Just imagine everyone is scared and sells off the world equity markets but the best indicator of the European market stability the Euro is not even inspired! What is going on? Spain is blamed for the whole equity market mess. Investors are worrying about further defaults in Euro-zone. Spain could become next Greece with fatal impact on Europe and global financial system. But Euro is not weakening!
Investors are fleeing for the safety of the German fortress pushing short-term interest rates along the whole cure to new lows. Suddenly German rates in the area between 3 months and 2 years are lower than Japanese rates. The main question everyone is asking is Germany going to be the next Japan? However, the right question to ask is will Euro continue to gain strength as global financial markets may substitute Japanese Yen as funding currency and begin to prefer Euro?

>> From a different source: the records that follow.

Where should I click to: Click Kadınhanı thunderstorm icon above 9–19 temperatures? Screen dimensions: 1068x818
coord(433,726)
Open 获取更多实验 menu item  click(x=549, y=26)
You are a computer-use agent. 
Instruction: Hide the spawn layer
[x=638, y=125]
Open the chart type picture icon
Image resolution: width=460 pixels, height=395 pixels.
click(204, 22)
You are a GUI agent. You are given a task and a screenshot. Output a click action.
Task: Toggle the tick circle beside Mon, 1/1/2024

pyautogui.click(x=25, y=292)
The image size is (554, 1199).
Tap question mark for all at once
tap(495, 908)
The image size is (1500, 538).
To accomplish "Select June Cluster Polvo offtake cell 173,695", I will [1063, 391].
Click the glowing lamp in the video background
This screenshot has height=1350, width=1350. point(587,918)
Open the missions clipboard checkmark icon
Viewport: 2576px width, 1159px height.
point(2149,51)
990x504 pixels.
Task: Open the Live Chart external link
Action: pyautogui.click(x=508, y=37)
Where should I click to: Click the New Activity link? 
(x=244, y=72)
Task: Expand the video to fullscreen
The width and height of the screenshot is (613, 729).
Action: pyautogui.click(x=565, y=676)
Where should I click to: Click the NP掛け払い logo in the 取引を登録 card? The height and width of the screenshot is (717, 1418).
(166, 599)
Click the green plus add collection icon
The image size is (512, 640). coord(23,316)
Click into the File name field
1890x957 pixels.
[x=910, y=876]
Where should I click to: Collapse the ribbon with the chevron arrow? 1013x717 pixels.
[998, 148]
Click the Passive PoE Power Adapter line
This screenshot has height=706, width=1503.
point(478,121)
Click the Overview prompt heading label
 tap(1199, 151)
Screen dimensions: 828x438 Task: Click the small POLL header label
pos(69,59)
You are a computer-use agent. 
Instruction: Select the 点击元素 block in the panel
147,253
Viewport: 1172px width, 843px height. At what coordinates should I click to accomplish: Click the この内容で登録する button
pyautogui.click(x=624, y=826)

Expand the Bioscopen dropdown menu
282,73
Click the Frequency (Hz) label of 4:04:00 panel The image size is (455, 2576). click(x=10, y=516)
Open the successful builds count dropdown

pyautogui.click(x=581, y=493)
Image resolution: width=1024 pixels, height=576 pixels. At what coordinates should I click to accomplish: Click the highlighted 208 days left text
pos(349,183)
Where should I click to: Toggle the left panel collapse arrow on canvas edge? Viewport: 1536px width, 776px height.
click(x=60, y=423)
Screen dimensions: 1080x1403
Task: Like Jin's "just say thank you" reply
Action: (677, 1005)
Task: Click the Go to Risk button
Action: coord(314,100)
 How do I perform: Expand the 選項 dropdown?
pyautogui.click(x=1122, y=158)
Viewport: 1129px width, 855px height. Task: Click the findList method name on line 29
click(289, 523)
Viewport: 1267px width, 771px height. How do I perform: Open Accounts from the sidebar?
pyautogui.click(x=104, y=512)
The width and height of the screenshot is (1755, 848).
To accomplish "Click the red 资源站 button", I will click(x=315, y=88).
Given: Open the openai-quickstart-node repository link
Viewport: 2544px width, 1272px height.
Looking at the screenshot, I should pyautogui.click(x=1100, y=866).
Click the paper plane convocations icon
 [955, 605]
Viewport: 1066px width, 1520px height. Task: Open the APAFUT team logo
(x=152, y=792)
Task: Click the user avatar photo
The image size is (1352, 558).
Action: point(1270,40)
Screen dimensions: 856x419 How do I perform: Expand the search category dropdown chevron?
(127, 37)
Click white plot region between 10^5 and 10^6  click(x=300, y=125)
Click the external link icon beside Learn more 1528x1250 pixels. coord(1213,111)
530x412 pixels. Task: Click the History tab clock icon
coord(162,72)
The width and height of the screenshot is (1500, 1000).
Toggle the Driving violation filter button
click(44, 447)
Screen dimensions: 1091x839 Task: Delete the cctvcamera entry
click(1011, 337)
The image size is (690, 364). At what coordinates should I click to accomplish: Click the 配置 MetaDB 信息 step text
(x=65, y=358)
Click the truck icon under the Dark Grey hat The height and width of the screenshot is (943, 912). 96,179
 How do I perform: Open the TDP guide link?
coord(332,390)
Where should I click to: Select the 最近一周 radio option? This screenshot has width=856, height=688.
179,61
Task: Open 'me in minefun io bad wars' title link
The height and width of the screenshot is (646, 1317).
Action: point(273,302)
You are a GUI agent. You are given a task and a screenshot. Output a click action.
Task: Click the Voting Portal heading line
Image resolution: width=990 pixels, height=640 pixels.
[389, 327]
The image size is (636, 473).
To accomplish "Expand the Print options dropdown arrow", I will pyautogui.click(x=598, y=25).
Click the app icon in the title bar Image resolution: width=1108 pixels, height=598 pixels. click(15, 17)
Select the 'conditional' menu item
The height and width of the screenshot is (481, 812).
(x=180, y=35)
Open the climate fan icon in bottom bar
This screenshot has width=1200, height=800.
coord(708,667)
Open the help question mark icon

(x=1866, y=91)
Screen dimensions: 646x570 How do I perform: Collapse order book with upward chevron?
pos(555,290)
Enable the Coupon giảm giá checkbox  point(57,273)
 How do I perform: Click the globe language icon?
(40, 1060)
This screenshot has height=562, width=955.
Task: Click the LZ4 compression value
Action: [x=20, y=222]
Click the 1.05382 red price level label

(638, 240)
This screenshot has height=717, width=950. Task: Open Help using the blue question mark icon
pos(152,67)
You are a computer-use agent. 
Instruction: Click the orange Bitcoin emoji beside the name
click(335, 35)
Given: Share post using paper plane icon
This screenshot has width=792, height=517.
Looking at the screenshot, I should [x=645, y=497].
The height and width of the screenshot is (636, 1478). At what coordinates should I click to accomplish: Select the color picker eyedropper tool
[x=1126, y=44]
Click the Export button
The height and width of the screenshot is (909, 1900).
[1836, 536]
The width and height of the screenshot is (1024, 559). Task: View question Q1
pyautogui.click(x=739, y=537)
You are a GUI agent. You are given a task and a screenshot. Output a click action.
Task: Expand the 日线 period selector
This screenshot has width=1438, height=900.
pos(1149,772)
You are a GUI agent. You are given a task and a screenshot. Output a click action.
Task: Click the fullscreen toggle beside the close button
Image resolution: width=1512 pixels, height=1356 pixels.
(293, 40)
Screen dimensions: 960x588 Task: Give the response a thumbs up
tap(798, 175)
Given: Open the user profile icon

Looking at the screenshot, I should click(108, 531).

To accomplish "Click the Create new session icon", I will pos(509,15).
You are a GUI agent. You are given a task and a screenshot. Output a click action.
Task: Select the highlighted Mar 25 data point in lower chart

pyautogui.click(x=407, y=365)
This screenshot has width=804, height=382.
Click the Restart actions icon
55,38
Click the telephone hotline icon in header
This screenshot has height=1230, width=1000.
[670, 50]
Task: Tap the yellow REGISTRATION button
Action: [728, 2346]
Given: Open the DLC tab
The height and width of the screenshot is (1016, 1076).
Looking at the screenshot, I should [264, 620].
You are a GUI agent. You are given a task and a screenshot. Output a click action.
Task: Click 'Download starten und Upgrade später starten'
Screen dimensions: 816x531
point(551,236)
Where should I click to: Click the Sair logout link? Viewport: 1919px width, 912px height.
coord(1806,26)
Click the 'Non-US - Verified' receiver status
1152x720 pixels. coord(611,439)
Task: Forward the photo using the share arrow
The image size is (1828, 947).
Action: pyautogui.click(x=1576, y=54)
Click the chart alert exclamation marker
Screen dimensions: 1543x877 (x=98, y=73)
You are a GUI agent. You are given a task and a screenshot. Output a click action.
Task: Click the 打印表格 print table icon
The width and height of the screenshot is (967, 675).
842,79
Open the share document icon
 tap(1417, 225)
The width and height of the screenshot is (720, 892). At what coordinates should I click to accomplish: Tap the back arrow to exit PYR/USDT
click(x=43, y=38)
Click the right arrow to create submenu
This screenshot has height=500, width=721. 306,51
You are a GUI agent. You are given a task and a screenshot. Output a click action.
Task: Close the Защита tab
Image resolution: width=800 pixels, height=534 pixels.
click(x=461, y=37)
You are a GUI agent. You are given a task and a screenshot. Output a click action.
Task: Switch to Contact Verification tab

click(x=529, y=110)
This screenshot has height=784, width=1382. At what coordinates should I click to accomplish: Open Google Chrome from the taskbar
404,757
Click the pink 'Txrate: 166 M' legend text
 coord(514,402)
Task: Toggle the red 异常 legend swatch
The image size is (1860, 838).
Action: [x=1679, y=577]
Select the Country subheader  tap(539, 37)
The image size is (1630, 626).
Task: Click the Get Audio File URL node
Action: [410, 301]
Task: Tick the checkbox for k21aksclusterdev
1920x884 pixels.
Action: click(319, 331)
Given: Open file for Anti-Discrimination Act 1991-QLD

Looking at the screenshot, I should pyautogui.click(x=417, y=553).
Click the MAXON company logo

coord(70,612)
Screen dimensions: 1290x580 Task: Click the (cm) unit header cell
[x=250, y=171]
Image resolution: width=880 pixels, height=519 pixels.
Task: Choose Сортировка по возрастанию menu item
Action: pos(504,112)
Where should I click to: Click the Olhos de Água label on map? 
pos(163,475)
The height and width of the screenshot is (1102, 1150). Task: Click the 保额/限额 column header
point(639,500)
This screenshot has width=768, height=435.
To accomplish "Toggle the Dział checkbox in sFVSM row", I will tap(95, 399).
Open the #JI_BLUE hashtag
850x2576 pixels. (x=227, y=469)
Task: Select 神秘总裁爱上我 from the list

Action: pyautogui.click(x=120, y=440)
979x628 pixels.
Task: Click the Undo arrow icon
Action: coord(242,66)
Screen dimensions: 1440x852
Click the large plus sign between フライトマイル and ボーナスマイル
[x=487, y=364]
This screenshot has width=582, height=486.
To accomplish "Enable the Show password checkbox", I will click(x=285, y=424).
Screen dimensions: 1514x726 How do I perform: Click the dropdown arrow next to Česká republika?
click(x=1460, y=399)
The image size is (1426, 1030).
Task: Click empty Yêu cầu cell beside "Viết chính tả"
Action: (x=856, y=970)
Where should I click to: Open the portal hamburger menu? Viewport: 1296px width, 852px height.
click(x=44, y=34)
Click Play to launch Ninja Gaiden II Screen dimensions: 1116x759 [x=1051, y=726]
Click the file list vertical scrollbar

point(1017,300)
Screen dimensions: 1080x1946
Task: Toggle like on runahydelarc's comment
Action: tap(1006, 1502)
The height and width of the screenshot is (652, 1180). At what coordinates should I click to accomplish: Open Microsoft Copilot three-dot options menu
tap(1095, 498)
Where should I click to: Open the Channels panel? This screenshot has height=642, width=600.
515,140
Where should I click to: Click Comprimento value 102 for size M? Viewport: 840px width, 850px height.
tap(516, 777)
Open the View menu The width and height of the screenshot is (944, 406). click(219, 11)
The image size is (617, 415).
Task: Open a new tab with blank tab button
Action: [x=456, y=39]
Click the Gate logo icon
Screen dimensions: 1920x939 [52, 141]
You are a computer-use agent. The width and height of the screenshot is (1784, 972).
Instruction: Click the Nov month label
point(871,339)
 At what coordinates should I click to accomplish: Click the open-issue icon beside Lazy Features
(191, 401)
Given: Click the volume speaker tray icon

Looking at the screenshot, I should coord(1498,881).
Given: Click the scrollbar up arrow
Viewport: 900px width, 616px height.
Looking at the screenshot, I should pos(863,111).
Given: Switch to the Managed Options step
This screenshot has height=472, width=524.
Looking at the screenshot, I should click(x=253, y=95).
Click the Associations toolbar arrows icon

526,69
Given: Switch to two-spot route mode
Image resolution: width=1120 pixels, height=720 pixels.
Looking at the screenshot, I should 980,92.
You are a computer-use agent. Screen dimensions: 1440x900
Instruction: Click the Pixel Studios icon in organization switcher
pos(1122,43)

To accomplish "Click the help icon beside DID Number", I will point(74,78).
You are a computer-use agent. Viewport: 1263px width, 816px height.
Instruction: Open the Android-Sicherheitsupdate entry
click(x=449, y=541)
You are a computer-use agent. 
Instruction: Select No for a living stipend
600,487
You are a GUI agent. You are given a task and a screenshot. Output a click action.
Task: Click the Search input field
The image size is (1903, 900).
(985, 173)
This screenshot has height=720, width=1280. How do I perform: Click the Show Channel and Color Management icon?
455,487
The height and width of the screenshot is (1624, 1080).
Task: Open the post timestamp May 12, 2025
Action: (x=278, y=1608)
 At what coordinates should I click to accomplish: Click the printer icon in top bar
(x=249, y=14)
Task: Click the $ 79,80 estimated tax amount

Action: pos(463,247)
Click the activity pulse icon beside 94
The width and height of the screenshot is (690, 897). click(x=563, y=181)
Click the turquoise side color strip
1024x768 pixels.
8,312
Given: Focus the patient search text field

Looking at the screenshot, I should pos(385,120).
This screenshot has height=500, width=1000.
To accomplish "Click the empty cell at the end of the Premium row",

Look at the following chart of the Euro. This is definitely not a chart of a currency which is about to implode and devalue dramatically against all other major currencies in the face of sovereign debt disaster.
Euro vs. USD
The 1.30 area against USD continue to be great support and the relationship between stock and Euro broke. Euro remains well bid but equity sells-off in the face of a ghost of a default threat. If my assumption proves correct we could see Euro stay strong despite market turmoil and worries about sovereign default. Low lending rates in Germany are a stark contrast to the rest of Europe. Markets are always proving the majority of investors wrong.
It clearly needs to be seen if Euro becomes the next funding currency to play global carry trades. This may be a beginning of Euro strength unexpected by any investor.